Der Weg an der Kinzig entlang ist so monoton, dass ich komplett in meine Gedanken abtauchen kann. Im Wächtersbacher Industriegebiet verpasse ich den Abzweig (gar nicht so einfach den Weg falsch rum zu laufen ) und laufe ewig bis ich mich dank Handy wieder raus navigiert habe… Rumirren macht hungrig und durstig. Am Cider nippen und vom nächsten Irland Urlaub träumen Da die Muschel nicht mehr aufgetaucht ist, suche ich mir meinen eigenen Weg nach Bad Soden: ein kleiner Weg entlang der Bahnlinie vorbei an Auen und Pferdekoppeln. Zwischendurch graupelt es immer mal wieder – arg zapfig ist‘s geworden. Morgen eine Lage mehr einpacken! Bis auf die kleinen süßen Schindelhäuschen habe ich in Bad Soden nichts entdecken können. Morgen früh mal die Augen auf halten…
ETAPPE 6 // BAD SODEN-SALMÜNSTER – SCHLÜCHTERN // 23 KM
Guten Morgen von unterwegs Tag 6 startet mit einem leckeren Spinatbörek… gestärkt wandere ich die ersten Kilometer durch Bad Soden und wieder raus. Es ist frostig – die Handschuhe sind an. Bis jetzt gefällt mir der heutige Weg ausgesprochen gut, die Sonne lacht, die Vögel zwitschern und hinter mir tackert ein Zug. Nach meiner Knoppers-Pause geht’s weiter Richtung Stausee
Was ne Tour heute kurz nach meinem Päuschen erreiche ich die Kinzigtalsperre – und ein schönes Sonnenbänkchen. Mein nächster Halt ist Steinau an der Straße – direkt an der Via Regia. Die Gebrüder Grimm haben hier einen Teil ihrer Jugend verbracht. Ich freue mich über den Schlosshof, das gute Wetter und die kleinen Gässchen.
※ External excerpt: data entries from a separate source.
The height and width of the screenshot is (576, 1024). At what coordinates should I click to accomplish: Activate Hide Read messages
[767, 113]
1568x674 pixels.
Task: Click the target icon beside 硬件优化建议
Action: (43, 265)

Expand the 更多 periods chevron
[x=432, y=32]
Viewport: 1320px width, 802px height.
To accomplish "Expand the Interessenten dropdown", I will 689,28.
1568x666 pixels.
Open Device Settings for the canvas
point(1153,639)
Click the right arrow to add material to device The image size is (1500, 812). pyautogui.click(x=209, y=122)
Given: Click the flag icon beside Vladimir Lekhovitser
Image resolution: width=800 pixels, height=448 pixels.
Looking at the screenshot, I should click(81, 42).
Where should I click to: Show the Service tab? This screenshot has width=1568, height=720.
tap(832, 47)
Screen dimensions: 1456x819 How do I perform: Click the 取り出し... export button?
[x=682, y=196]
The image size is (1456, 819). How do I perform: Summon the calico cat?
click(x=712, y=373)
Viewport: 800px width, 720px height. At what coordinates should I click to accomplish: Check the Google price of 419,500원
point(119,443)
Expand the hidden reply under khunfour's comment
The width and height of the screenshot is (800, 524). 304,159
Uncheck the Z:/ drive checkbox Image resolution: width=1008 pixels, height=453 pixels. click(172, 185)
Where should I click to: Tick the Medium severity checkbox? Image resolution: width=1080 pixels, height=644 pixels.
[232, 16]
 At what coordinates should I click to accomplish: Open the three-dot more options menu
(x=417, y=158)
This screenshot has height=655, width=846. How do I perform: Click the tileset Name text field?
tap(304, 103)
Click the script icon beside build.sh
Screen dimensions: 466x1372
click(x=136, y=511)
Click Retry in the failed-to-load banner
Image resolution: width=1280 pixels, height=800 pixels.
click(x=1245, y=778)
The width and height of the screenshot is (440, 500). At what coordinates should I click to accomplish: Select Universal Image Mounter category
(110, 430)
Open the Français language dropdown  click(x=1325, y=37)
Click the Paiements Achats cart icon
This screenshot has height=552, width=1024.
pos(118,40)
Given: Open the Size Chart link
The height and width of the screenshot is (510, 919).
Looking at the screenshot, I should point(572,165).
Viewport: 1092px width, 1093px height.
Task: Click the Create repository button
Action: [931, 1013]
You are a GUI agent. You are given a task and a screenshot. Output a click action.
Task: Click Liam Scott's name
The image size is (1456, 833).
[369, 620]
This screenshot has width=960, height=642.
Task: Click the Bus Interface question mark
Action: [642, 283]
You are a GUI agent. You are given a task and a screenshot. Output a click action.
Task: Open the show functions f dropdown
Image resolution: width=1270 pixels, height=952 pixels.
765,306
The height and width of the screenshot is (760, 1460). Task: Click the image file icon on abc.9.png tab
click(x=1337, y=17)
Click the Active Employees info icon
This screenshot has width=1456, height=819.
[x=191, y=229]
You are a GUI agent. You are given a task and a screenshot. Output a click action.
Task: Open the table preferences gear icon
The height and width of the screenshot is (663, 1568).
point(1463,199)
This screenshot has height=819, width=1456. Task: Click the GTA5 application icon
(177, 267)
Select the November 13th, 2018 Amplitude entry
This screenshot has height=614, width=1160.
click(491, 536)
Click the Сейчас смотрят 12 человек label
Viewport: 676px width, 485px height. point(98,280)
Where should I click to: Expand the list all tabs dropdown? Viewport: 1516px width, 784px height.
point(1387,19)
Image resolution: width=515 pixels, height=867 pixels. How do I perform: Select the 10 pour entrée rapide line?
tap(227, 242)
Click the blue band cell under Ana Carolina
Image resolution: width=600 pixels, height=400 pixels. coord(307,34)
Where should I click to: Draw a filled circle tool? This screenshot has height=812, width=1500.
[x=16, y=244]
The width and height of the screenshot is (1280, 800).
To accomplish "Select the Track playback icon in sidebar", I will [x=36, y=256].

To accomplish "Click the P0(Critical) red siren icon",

Nachdem ich alles ausgiebig erkundet habe schlendere ich weiter Richtung Schlüchtern. Die City schaue ich mir morgen an, denn der Bahnhof liegt ziemlich abseits auf einem Hügel. Schee war’s heut… und morgen begleitet mich eine Freundin
ETAPPE 7 // SCHLÜCHTERN – NEUHOF // 27 KM
Um Punkt 7:30 Uhr treffe ich mich mit Jacky in Schlüchtern – der erste Gang ist Brotzeit holen im Herkules. Danach folgen wir der Muschel, es wird immer hügeliger und es liegt Schnee. Wir kraxeln einen Hang den Wald hoch, Jacky verliert einen Handschuh… wir finden ein sonniges Brotzeitplätzchen. Doch kaum ist der erste Haps im Mund verschwunden, fängt es an zu hageln und es sind gefühlt 10°C kälter.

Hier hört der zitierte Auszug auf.